### [Your task]
Look through the data below and extract, unchanged, the lines from the one that contains "Lifestyle (102, 2521)" to the one that contains "На главную (79, 473)", both included.

---------- Given entries ----------

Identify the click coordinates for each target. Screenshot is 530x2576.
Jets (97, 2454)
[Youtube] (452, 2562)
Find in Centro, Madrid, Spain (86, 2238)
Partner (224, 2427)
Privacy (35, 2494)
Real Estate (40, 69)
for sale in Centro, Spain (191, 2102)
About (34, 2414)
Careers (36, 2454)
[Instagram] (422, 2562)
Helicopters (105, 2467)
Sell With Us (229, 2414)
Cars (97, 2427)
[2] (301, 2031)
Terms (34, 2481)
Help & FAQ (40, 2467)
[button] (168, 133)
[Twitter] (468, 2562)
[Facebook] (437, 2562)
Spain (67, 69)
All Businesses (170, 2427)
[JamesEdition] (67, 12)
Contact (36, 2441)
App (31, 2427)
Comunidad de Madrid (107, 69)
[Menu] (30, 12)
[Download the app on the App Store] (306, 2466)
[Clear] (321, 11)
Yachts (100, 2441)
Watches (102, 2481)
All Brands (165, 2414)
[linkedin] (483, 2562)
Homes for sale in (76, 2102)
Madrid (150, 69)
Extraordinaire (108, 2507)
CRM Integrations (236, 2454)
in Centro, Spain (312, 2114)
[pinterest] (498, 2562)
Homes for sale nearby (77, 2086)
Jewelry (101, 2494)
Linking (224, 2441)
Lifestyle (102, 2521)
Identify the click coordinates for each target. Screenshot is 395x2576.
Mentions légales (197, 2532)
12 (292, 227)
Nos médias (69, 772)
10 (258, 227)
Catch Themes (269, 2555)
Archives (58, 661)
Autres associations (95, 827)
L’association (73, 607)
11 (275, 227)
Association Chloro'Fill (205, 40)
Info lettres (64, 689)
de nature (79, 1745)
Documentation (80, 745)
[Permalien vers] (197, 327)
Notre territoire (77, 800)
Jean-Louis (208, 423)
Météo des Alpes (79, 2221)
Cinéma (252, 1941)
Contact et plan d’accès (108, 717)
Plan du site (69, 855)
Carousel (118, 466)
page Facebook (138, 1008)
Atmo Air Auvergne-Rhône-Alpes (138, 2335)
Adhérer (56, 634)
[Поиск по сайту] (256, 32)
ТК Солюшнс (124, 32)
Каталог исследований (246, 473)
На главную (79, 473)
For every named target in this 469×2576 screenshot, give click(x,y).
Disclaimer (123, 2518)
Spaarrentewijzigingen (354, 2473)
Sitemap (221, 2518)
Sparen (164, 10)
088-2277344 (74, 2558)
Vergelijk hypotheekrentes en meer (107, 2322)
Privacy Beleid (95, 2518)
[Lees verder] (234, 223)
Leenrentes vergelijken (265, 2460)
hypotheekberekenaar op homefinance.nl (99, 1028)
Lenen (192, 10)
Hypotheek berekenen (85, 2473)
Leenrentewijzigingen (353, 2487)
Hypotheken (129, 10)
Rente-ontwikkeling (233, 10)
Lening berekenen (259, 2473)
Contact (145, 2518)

----------

### [Exercise answer]
Lifestyle (102, 2521)
Identify the click coordinates for each target. Screenshot is 395x2576.
Mentions légales (197, 2532)
12 (292, 227)
Nos médias (69, 772)
10 (258, 227)
Catch Themes (269, 2555)
Archives (58, 661)
Autres associations (95, 827)
L’association (73, 607)
11 (275, 227)
Association Chloro'Fill (205, 40)
Info lettres (64, 689)
de nature (79, 1745)
Documentation (80, 745)
[Permalien vers] (197, 327)
Notre territoire (77, 800)
Jean-Louis (208, 423)
Météo des Alpes (79, 2221)
Cinéma (252, 1941)
Contact et plan d’accès (108, 717)
Plan du site (69, 855)
Carousel (118, 466)
page Facebook (138, 1008)
Atmo Air Auvergne-Rhône-Alpes (138, 2335)
Adhérer (56, 634)
[Поиск по сайту] (256, 32)
ТК Солюшнс (124, 32)
Каталог исследований (246, 473)
На главную (79, 473)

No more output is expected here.